** Opening Extracted data block **

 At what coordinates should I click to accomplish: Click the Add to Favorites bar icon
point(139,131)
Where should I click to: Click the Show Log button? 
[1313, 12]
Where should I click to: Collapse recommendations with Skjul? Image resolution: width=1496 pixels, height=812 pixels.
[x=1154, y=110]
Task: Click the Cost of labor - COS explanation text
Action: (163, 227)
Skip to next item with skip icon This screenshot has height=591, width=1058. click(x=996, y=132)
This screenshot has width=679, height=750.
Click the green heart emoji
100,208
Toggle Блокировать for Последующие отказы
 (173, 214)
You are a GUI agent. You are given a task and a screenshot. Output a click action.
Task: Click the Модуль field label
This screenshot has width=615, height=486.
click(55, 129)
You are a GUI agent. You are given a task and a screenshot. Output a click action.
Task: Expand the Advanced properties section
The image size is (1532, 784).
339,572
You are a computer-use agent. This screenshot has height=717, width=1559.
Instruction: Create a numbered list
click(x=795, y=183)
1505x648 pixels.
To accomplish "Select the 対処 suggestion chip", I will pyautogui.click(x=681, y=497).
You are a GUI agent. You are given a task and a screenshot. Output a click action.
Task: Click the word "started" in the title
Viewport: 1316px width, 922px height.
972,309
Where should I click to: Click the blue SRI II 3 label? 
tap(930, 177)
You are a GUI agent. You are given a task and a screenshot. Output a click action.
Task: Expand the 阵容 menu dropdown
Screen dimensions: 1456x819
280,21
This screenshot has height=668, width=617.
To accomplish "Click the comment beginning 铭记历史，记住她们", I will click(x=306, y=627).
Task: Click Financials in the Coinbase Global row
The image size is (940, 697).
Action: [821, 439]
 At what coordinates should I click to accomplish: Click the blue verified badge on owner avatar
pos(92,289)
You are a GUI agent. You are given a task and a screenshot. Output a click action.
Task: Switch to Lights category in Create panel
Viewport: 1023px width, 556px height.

** Closing Extracted data block **

Problem to work on:
Write the lines out verbatim, from the one with "Task: Click the word" through the last line of the entries, and stop there.

Solution to this problem:
Task: Click the word "started" in the title
Viewport: 1316px width, 922px height.
972,309
Where should I click to: Click the blue SRI II 3 label? 
tap(930, 177)
You are a GUI agent. You are given a task and a screenshot. Output a click action.
Task: Expand the 阵容 menu dropdown
Screen dimensions: 1456x819
280,21
This screenshot has height=668, width=617.
To accomplish "Click the comment beginning 铭记历史，记住她们", I will click(x=306, y=627).
Task: Click Financials in the Coinbase Global row
The image size is (940, 697).
Action: [821, 439]
 At what coordinates should I click to accomplish: Click the blue verified badge on owner avatar
pos(92,289)
You are a GUI agent. You are given a task and a screenshot. Output a click action.
Task: Switch to Lights category in Create panel
Viewport: 1023px width, 556px height.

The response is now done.